**Excerpted text**
***
# Forums



## zig (11 Jul 2007)

Well, seems everyone is starting up forums these days even Rex is getting in on the act!

Gotta love the user handle  

http://www.rexgrigg.com/phpBB2/


----------



## Graeme Edwards (11 Jul 2007)

Who is he. The forum looks abit basic, and hasnt got the kudos like we have.
Fair play for trying though.


----------



## zig (11 Jul 2007)

Graeme Edwards said:
			
		

> Who is he. The forum looks abit basic, and hasnt got the kudos like we have.
> Fair play for trying though.



Graeme you need to get out more!

Rex is legend in planted tank land, mainly posts over on The Planted Tank, he's known for his straight forward talking style, well maybe style and Rex don't mix too well lets just say he's a straight talker, also runs a pretty useful guide for newbies, I used it myself starting off and found it very helpful.


----------



## JamesC (11 Jul 2007)

One of his quotes that really cracks me up is:
"Because like a slinky they serve no purpose in life. But they do bring a smile to your face when you push them down the stairs."

There's a whole thread on his quotes - http://www.plantedtank.net/forums/g...on/31194-my-favorite-rex-grigg-quote-lol.html

James


----------



## George Farmer (11 Jul 2007)

Yes, Rex is a legend, like the Chuck Norris of the planted tank online community.  

I regularly link to his articles for newbies when I can't be asked!

PS Chuck Norris doesn't sleep, he waits...


----------
***
**Source material**
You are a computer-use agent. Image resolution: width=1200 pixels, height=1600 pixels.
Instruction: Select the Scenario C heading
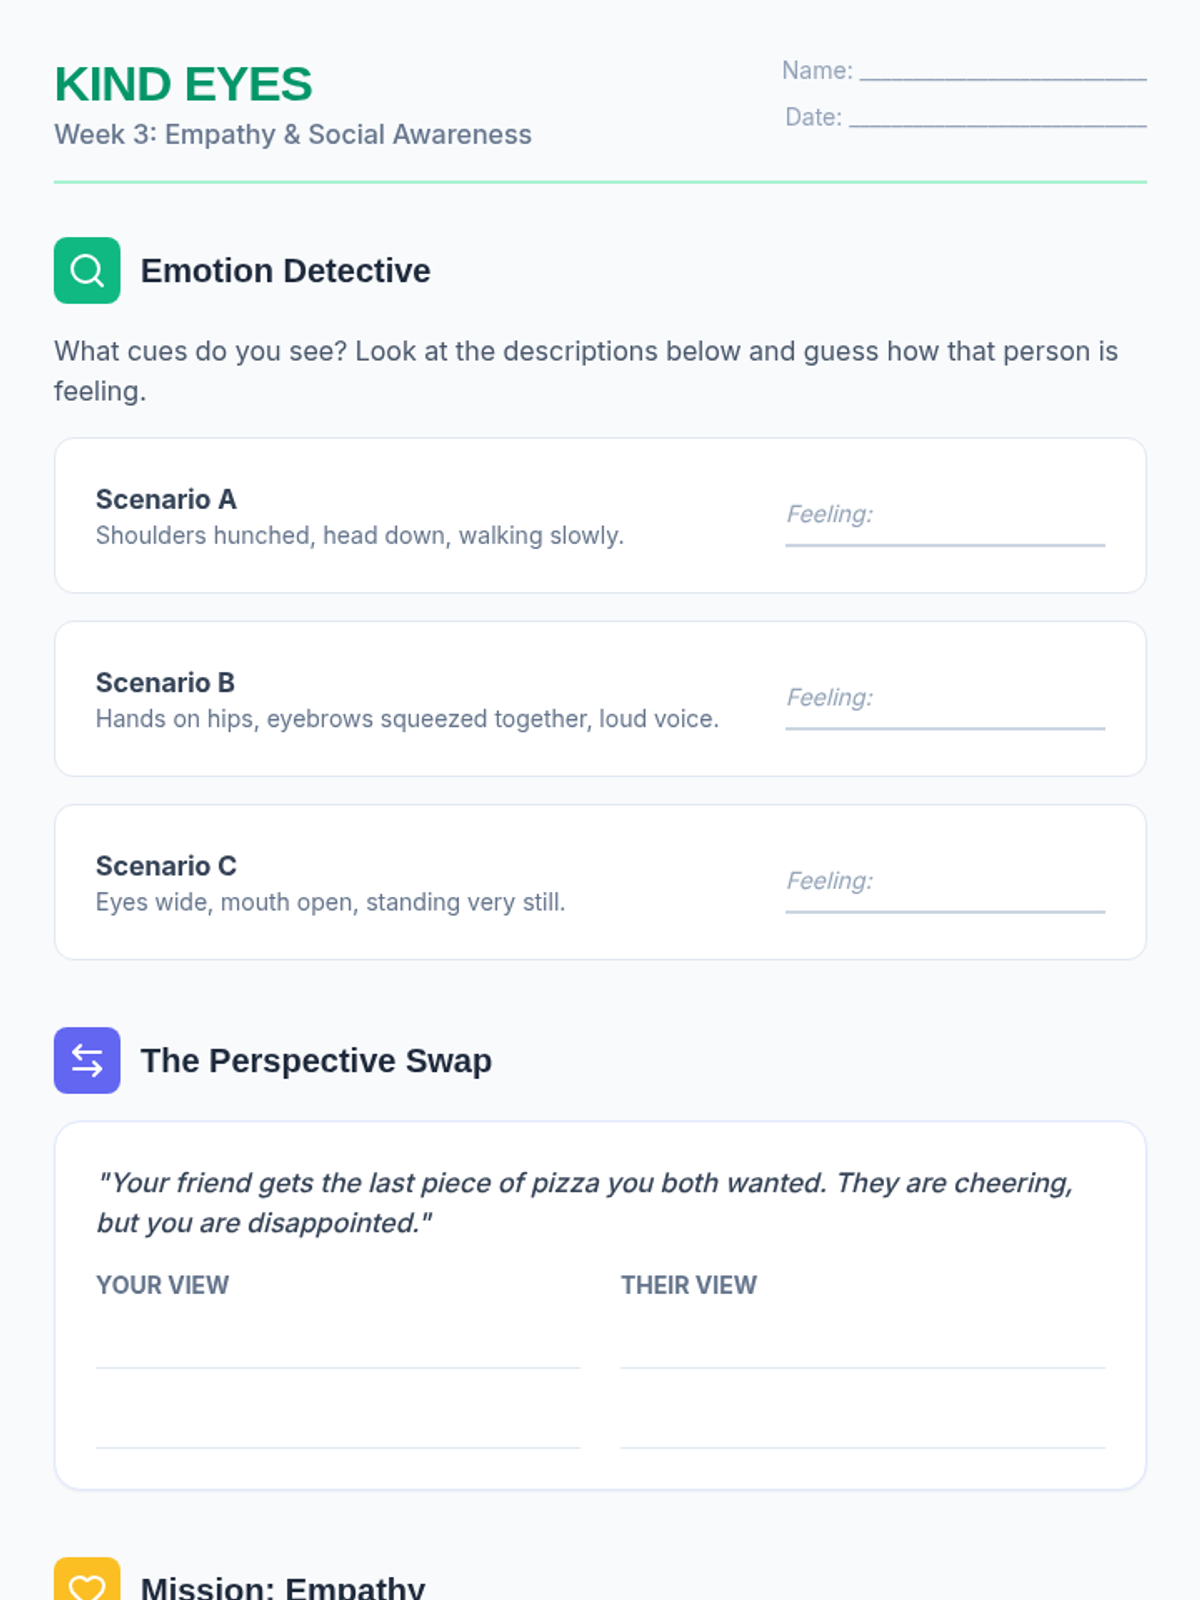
***
**Problems**
1. In the forum thread, on which site does zig say Rex mainly posts?
2. Extract the stretch of the forum thread from "Graeme you need" through "it very helpful.", copying it word for word.

**Outputs**
1. The Planted Tank.

2.
Graeme you need to get out more!

Rex is legend in planted tank land, mainly posts over on The Planted Tank, he's known for his straight forward talking style, well maybe style and Rex don't mix too well lets just say he's a straight talker, also runs a pretty useful guide for newbies, I used it myself starting off and found it very helpful.